Paulínia comemora 62 anos de emancipação em 28 de fevereiro, data que marca a consolidação de um município que saiu de antigo sertão vinculado a Campinas para se tornar um dos principais polos industriais do interior paulista. A origem do território remonta ao período colonial, quando a Coroa portuguesa concedia sesmarias, isto é lotes de terras, para exploração agrícola.
Registros narrados pela história, apontam doações de grandes extensões de terra na região entre os rios Atibaia e Jaguari no fim do século XVIII e início do XIX, área que corresponde à atual cidade. À época, tratava-se de um sertão inculto, com vegetação e presença indígena, nos arredores de Campinas.
Uma breve história de Paulínia
No século XIX, a produção cafeeira impulsionou a ocupação local. Em 1885, o Comendador Francisco de Paula Camargo adquiriu a Fazenda São Bento para cultivo de café. Outras propriedades de grande porte estruturavam a região, como as fazendas Morro Alto, São Luís, Fortaleza, São Francisco, Santa Genebra e Funil. Naquele período, os atuais municípios de Paulínia, Sumaré, Valinhos e Cosmópolis eram bairros periféricos de Campinas, distantes do centro urbano e com pouca infraestrutura.
O surgimento do núcleo urbano ganhou impulso em 1903, com a inauguração de uma capela dedicada a São Bento, construída em terras da Fazenda São Bento. Ao redor do templo, ainda existente na área central, formou-se o vilarejo conhecido como São Bento, que se expandiu gradualmente.

Paulínia em números
- Área Territorial: 138,777 km² (2024)
- População no último censo: 110.537 pessoas (2022)
- Densidade demográfica: 796,51 hab/km² (2022)
- População estimada: 116.674 pessoas (2025)
- Escolarização (6 a 14 anos): 99,44 % (2022)
- IDHM – Índice de desenvolvimento humano municipal: 0,795 (2010)
- PIB per capita: 606.740,73 (2023)
Emancipação e primeiros anos
A autonomia administrativa ocorreu em 1964. No ano seguinte, em 7 de março de 1965, os eleitores escolheram o primeiro prefeito, José Lozano de Araújo, então candidato único pelo Partido Social Progressista, o PSP. A Câmara Municipal foi composta por vereadores que exerciam a função de forma voluntária.
Nos primeiros quatro anos após a emancipação, o município passou por transformações estruturais. À época, com cerca de 6 mil habitantes, passou a contar com ruas pavimentadas, água encanada, rede de esgoto em todos os bairros, isenção de impostos municipais e pavimentação das vias de acesso. Também foi erguido o prédio da Prefeitura, que permanece em funcionamento.
Perfil econômico e demográfico
Localizada a aproximadamente 18 quilômetros de Campinas, Paulínia está próxima às rodovias Anhanguera e Dom Pedro I, posição notoriamente estratégica para logística e indústria da cidade e região, motivo do qual justifica o PIB local.

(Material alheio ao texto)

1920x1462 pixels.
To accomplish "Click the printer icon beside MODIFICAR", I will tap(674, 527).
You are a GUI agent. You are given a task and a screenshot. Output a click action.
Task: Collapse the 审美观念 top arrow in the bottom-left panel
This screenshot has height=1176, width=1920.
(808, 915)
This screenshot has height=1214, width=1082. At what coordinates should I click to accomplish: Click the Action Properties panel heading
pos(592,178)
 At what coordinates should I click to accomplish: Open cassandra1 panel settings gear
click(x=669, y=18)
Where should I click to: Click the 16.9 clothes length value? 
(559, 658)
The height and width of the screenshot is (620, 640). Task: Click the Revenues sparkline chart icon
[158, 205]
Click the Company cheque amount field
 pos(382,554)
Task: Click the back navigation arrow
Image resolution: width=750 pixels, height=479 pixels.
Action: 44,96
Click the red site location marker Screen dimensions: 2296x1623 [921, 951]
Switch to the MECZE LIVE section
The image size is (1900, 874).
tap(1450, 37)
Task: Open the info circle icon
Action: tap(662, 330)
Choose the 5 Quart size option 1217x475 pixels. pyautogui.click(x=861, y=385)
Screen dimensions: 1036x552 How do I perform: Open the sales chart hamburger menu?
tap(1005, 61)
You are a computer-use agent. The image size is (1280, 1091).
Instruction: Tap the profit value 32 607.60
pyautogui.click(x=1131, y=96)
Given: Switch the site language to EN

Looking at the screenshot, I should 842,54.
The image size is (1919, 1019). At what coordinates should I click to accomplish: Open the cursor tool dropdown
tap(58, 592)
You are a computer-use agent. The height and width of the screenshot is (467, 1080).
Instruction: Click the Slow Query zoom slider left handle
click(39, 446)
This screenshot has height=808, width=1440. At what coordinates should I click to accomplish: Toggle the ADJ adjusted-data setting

Segundo o Instituto Brasileiro de Geografia e Estatística, (IBGE), os números indicam um Produto Interno Bruto de aproximadamente R$ 67,1 bilhões e PIB per capita em torno de R$ 606,7 mil, um dos mais elevados do Brasil.

Segundo o Caravela Dados e Estatísticas, o município reúne cerca de 50,2 mil empregos formais. Administração pública, obras de montagem industrial e transporte rodoviário figuram entre as atividades com maior volume de ocupação. A remuneração média formal supera a média estadual, com valor aproximado de R$ 5,2 mil.
Vale ressaltar que a economia local tem forte base industrial e energética. Paulínia abriga a REPLAN (Refinaria de Paulínia), considerada a principal unidade de refino de petróleo do País, além de um complexo petroquímico que concentra empresas de grande porte. A presença desses empreendimentos contribui de forma decisiva para o desempenho econômico municipal.
Além da indústria, comércio e serviços apresentam diversificação relevante. Análises do Caravela apontam indicadores destacados em tamanho, localização e potencial de consumo, com perfil socioeconômico robusto, mas com os desafios concentrado na abertura de novas oportunidades competitivas no curto prazo.
Qualidade de vida e identidade
Indicadores sociais mostram IDH elevado em comparação aos padrões nacionais. O município possui estrutura de saúde, saneamento e educação superior à de diversos municípios do interior paulista, embora enfrente desafios associados ao crescimento industrial.
No campo cultural, o Carnaval com desfiles em sambódromo integra o calendário de eventos, e iniciativas culturais pontuais. Bairros como o Parque Brasil 500 concentram equipamentos culturais e espaços de eventos.